Compound 4-02 was recrystallized by a slow evaporation from a dichloromethane/n-hexane (v/v = 1 : 5) solution to afford a single crystal suitable for X-ray crystallography and mounted in inert oil and transferred to the cold gas stream of the diffractometer. Cell dimensions and intensities were measured using a Thermo Fisher ESCALAB 250 diffractometer with graphite monochromated Mo Kα radiation. A total of 4458 reflections were measured, of which 2357 were unique (Rint = 0.0201) in the range of 6.32 < 2θ < 51.98° (−14 ≤ h ≤ 14, −11 ≤ k ≤ 6, −7 ≤ l ≤ 14), and 2357 observed reflections with I > 2σ(I) were used in the refinement on F2. The structure was solved by direct method with the SHELXTL-97 program. All of the non-H atoms were refined anisotropically by fullmatrix least-squares to give the final wR(F2) = 0.1039. The atomic coordinates for 4-02 have been deposited at the Cambridge Crystallographic Data Centre.† CCDC-1518112 contains the supplementary crystallographic data for this paper.

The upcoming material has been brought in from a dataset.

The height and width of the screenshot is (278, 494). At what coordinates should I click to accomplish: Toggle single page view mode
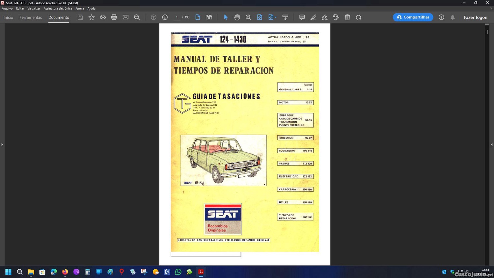point(198,17)
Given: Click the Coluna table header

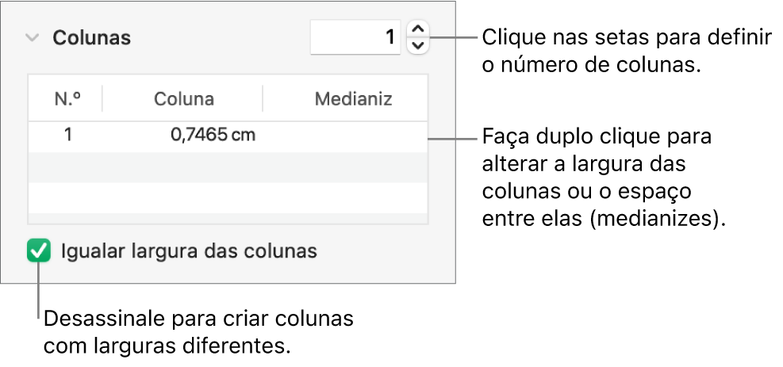Looking at the screenshot, I should click(183, 99).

These data can be obtained free of charge from The Cambridge Crystallographic Data Centre via CCDC CIF Depository Request Crystallographic data in CIF format are in the ESI.†

Biological assays

Insecticidal activity

Insecticidal bioassays were performed on representative test organisms prepared in the laboratory. The bioassay was repeated at 25 ± 1 °C. All compounds were dissolved in N,N-dimethylformamide and diluted with 0.05% Triton X-100 to obtain a series of concentrations for bioassays. For comparative purposes, imidacloprid was tested under the same conditions. The preliminary bioassay of compounds against A. gossypii (Glover) was tested by leaf-dipping method and M. persicae (Sulzer) was tested by spray-method and according to previously reported procedures and the results were summarized in Tables 1 and 2.[21-23] The precise insecticidal assay was also tested by spray-method. Imidacloprid (95%) purchased from Jiangsu Changlong Chemicals Co. was used as control treating in the same way. Plutella xylostella was tested by leaf-dipping method which was recommended by Insecticide Resistance Action Committee (IRAC).[24]A. mellifera was provided by Institute of Apicultural Research, Chinese Academy of Agricultural Sciences in July 2016, and a bioassay was performed following the Organisation for Economic Cooperation and Development (OECD) method for the acute oral toxicity test on honey bees.[25,26] The mortality was recorded in 48 h. The data obtained were analyzed using IBM SPSS Statistics 20 to determine LD50 or LC50 values based on the bioassay methods.

Conclusions

In summary, by replacing the iconic imine chain with alkoxyl group, the hydrazine-carboximidamide system which assigned to the sodium ion channel inhibiting activity in guadipyr and its structural isomers was destroyed, and a novel series of standard neonicotinoid compounds, alkoxynitroguanidine compounds were designed and synthesized. Most of these compounds exhibited good insecticidal activity against M. persicae and A. gossypii (Glover), and compound 4-07 was the best. Its high insecticidal activity and low toxicity to honey bees made it a good candidate for further development. The structure–activity relationship (SAR) analysis also points us the optimal path for further development of this kind of neonicotinoids, and this is undergoing in our lab.

Conflicts of interest

The authors declare no competing financial interest.